++++ Records provided

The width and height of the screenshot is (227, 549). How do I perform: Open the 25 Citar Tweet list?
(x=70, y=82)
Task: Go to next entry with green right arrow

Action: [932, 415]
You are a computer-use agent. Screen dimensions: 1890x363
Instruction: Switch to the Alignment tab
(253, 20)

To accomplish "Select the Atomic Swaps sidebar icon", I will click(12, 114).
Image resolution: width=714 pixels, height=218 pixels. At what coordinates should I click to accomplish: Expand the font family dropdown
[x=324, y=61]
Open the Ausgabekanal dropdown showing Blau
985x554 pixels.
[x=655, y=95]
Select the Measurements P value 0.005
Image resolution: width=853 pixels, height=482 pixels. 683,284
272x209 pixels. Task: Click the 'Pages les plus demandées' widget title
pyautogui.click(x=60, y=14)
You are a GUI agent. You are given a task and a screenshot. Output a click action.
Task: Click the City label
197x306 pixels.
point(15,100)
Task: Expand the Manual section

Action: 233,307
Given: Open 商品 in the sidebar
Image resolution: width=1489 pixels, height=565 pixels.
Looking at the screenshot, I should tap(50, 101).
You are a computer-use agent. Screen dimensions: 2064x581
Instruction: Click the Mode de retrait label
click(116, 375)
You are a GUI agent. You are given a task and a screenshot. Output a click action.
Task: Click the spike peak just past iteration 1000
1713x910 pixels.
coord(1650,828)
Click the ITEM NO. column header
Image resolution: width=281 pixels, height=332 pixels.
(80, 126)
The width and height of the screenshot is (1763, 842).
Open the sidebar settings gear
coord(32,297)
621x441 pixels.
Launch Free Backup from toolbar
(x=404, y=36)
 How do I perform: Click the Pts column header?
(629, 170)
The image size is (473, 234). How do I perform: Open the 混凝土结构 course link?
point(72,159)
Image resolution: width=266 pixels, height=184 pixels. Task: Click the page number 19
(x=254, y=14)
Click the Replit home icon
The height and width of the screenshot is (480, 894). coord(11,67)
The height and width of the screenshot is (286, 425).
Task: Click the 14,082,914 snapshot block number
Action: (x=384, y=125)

++++++++

> _Description of the task_: The exact lines from the one containing "You are a computer-use agent. Screen dimensions: 2064x581" through the end of the listing above are the expected output; include nothing else.

> _Problem solution_:
You are a computer-use agent. Screen dimensions: 2064x581
Instruction: Click the Mode de retrait label
click(116, 375)
You are a GUI agent. You are given a task and a screenshot. Output a click action.
Task: Click the spike peak just past iteration 1000
1713x910 pixels.
coord(1650,828)
Click the ITEM NO. column header
Image resolution: width=281 pixels, height=332 pixels.
(80, 126)
The width and height of the screenshot is (1763, 842).
Open the sidebar settings gear
coord(32,297)
621x441 pixels.
Launch Free Backup from toolbar
(x=404, y=36)
 How do I perform: Click the Pts column header?
(629, 170)
The image size is (473, 234). How do I perform: Open the 混凝土结构 course link?
point(72,159)
Image resolution: width=266 pixels, height=184 pixels. Task: Click the page number 19
(x=254, y=14)
Click the Replit home icon
The height and width of the screenshot is (480, 894). coord(11,67)
The height and width of the screenshot is (286, 425).
Task: Click the 14,082,914 snapshot block number
Action: (x=384, y=125)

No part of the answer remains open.